(Collected data)
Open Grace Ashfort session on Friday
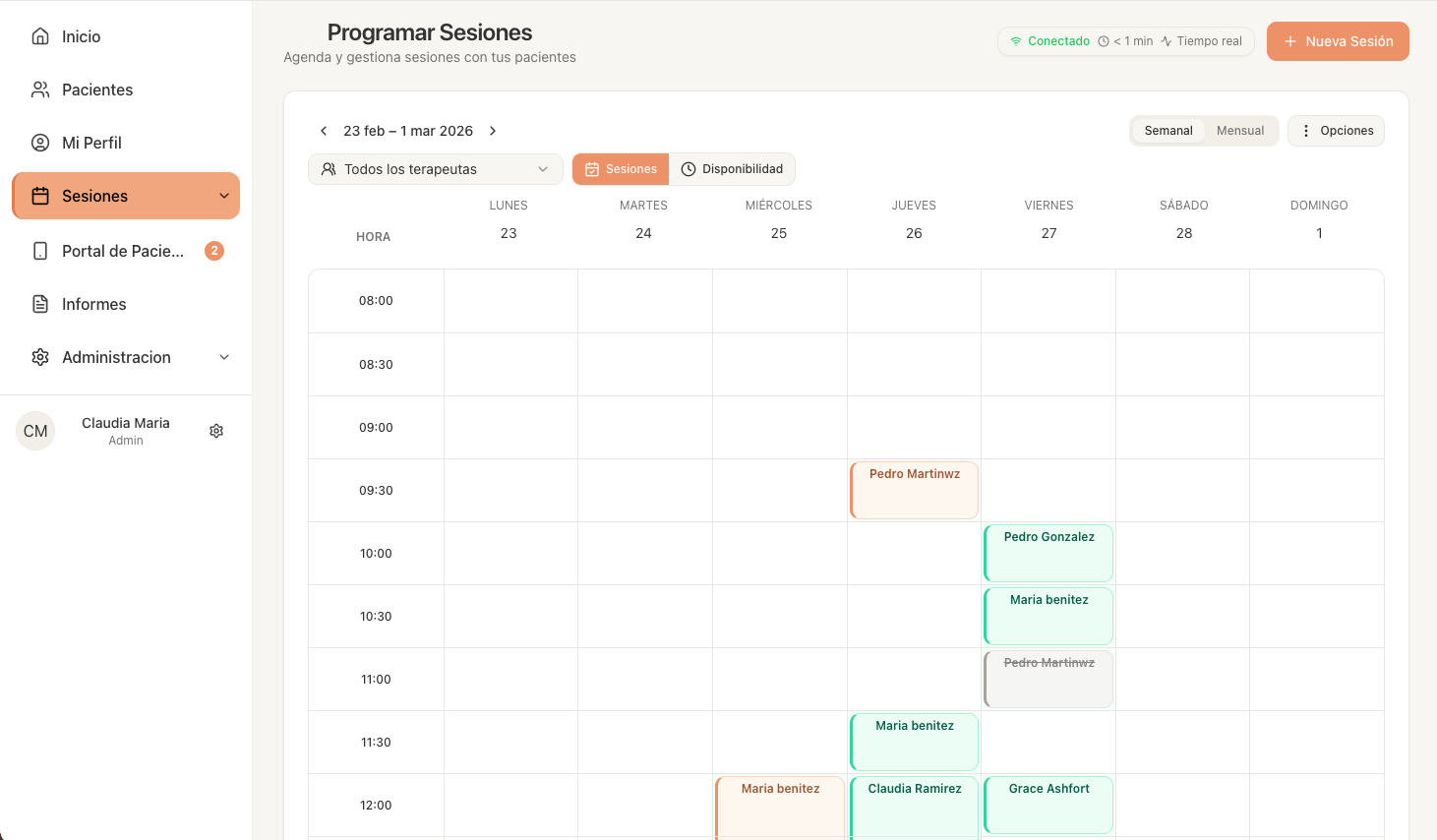The height and width of the screenshot is (840, 1437). [x=1048, y=804]
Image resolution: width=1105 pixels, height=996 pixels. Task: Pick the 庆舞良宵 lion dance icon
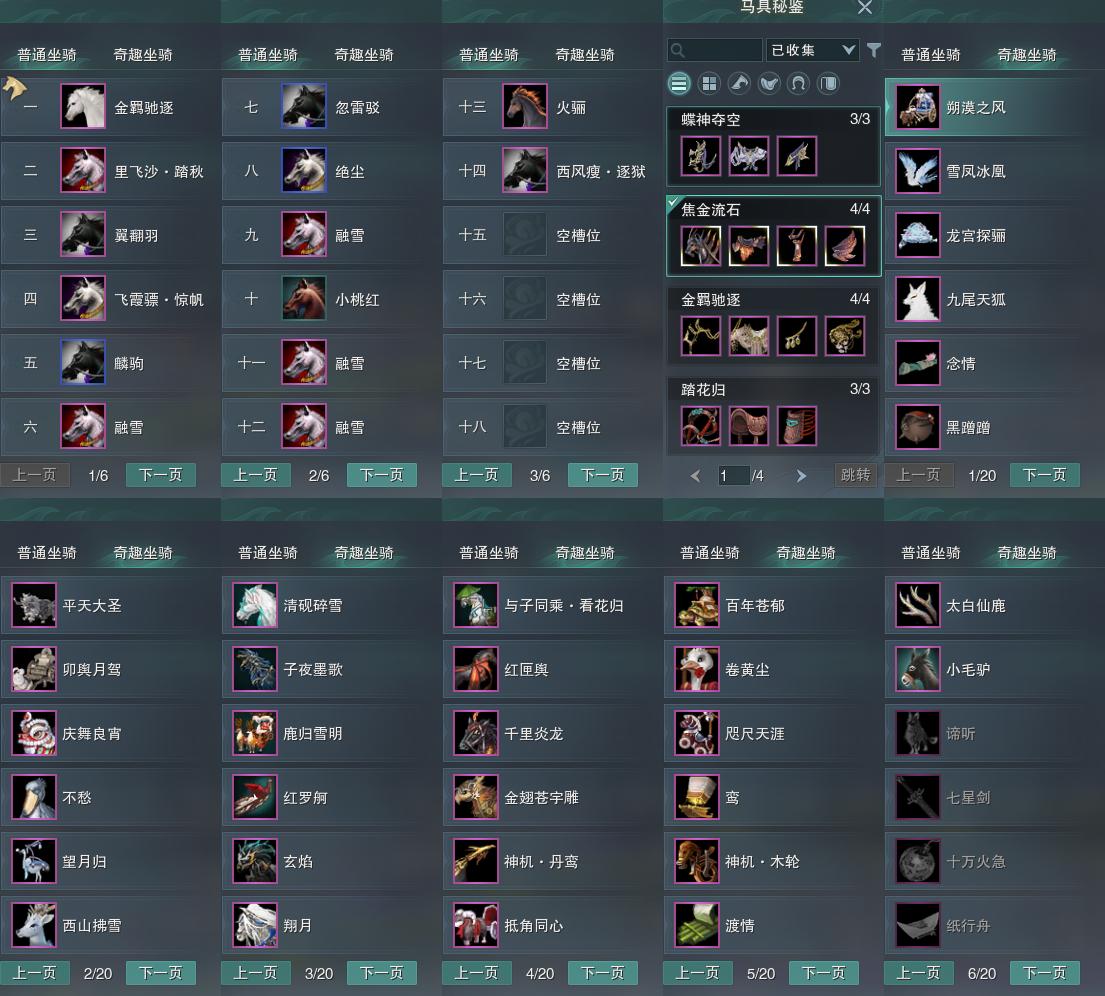(34, 733)
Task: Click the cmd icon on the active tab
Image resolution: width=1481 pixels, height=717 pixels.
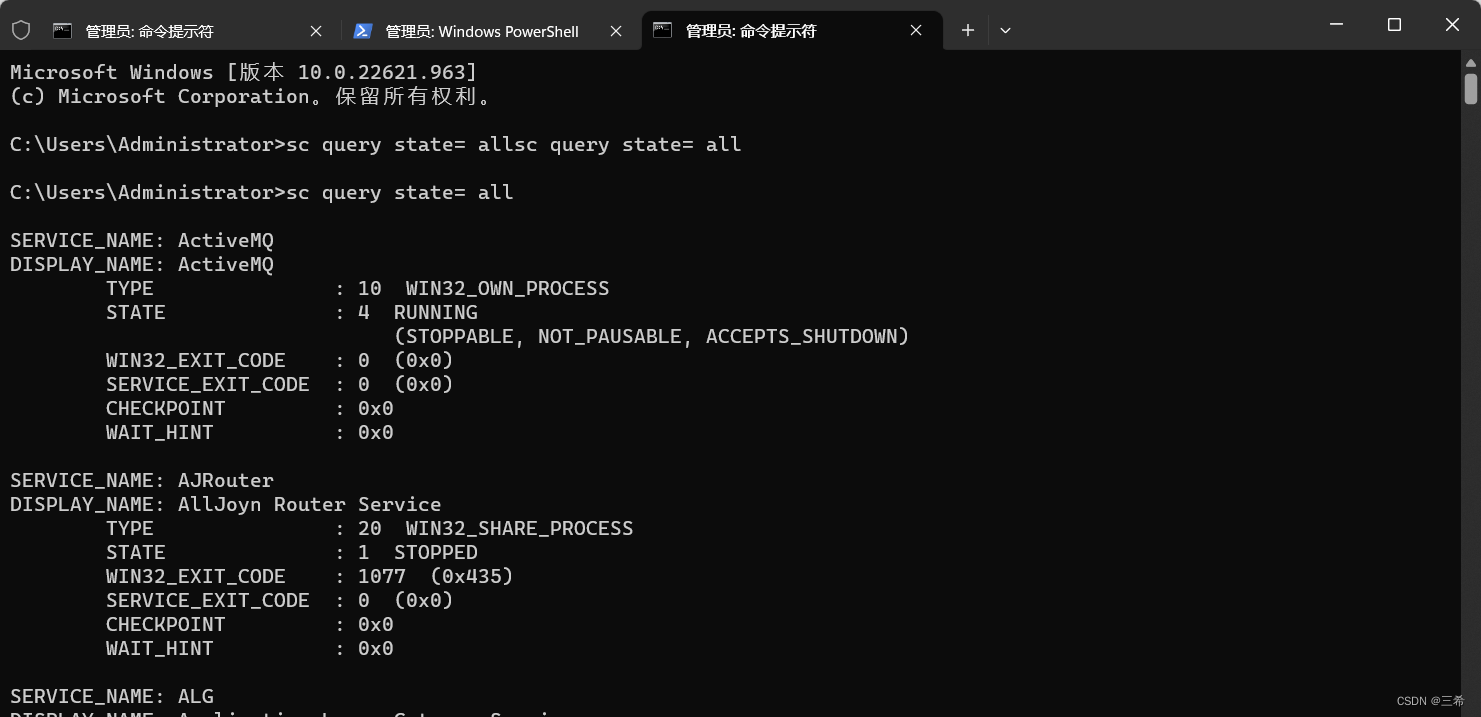Action: [662, 30]
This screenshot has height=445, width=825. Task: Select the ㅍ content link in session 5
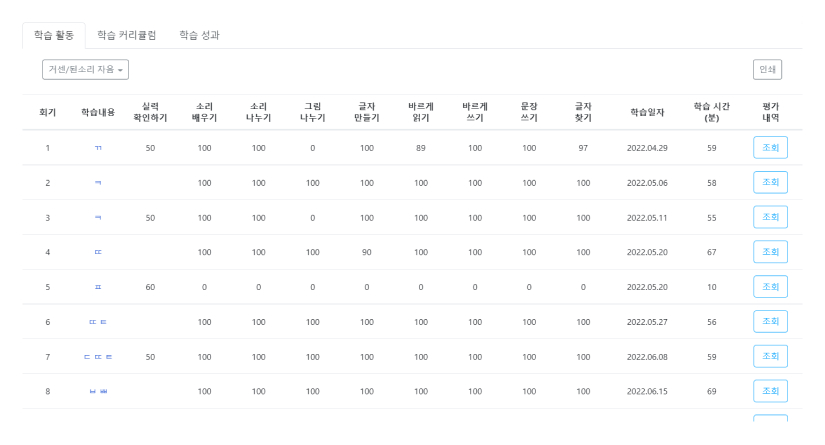point(98,287)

→ **Try it**: Set the records down again word for word; the pictures stay out.

→ **Solution**:
Open Grace Ashfort session on Friday
The height and width of the screenshot is (840, 1437). [x=1048, y=804]
Image resolution: width=1105 pixels, height=996 pixels. Task: Pick the 庆舞良宵 lion dance icon
(34, 733)
Task: Click the cmd icon on the active tab
Image resolution: width=1481 pixels, height=717 pixels.
Action: [662, 30]
This screenshot has height=445, width=825. Task: Select the ㅍ content link in session 5
point(98,287)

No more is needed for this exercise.